Fractional anisotropy was the main DTI metric studied but disruption of this metric is driven by an imbalance of diffusion perpendicular to the axon (DR). An increase in DR can translate to a breakdown of hydrophobic properties of myelin. This predominantly reflects demyelination which suggest an underlying mechanism for observed WM decline. Although our data suggests that demyelination may be the underlying factor for observed changes in white matter, additional studies using advanced sequences that parcellate diffusion coefficient are needed. Understanding the relationship between WM loss and specific CSF Tau phosphorylation sites are important for deciphering the disease progression of AD and may facilitate the development of specific therapeutics.

Of the three post-translational mechanisms associated with AD, hyperphosphorylation of CSF tau is commonly linked to neurodegeneration and cognitive decline (Wang et al., 2013). In the current study only CSF pT205 was associated with WM composite loss.

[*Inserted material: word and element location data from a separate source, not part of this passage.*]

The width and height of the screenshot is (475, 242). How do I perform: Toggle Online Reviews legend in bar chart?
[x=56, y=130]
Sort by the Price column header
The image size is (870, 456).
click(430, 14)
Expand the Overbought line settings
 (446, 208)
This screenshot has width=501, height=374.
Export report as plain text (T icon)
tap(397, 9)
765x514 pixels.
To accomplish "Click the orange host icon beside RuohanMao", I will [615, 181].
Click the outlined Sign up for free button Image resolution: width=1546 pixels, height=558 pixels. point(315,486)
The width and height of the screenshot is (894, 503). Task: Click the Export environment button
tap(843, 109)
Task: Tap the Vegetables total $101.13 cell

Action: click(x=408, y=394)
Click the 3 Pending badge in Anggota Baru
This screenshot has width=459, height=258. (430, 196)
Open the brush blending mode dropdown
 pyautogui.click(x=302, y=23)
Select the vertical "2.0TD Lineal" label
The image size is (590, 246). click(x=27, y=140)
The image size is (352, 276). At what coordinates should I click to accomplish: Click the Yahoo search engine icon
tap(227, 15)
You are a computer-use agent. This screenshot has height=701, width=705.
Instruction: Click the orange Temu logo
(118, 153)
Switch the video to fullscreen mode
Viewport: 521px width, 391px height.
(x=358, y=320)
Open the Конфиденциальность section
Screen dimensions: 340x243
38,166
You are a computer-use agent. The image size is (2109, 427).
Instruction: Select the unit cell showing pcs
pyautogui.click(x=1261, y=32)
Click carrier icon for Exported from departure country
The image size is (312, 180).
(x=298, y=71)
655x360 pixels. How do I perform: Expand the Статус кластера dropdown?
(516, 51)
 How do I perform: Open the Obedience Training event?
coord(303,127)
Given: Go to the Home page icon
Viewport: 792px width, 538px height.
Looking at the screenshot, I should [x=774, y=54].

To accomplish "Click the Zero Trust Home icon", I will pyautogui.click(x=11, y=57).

Recent work by our colleagues has shown that changes in CSF pT205 occur later in the disease process and coincide with the presence of NFTs (Mondragon-Rodriguez et al., 2014; Hoover et al., 2010; Lasagna-Reeves et al., 2011; Horie et al., 2020b; Barthelemy et al., 2020b; Janelidze et al., 2020; Mitew et al., 2010; Davila-Bouziguet et al., 2019; Prelli et al., 1988; Sofola-Adesakin et al., 2016; Moro et al., 2018; Neddens et al., 2018; Wang et al., 2013). When defined by the Braak stages pT205 is focally present in the hippocampus at Braak stage III/IV but disseminates to the temporal and cingulate cortices at later stages (V/VI) (Neddens et al., 2018). Our current findings are consistent with previous work as reductions in WM composite were seen near symptom onset and correlated with cognitive loss. The exact mechanism remains unknown but increases in pT205 could be initially protective due to the toxic environment (Devos and Hymen, 2017) but continued overexpression could cause axonal dysfunction (Kanaan et al., 2011). Additional longitudinal studies using WM composites are needed to support its application as a useful biomarker in later stages of AD. Furthermore, comparative studies in other disease models, including early-onset AD (EOAD), are needed to determine if a similar underlying mechanism is present in other younger affected populations.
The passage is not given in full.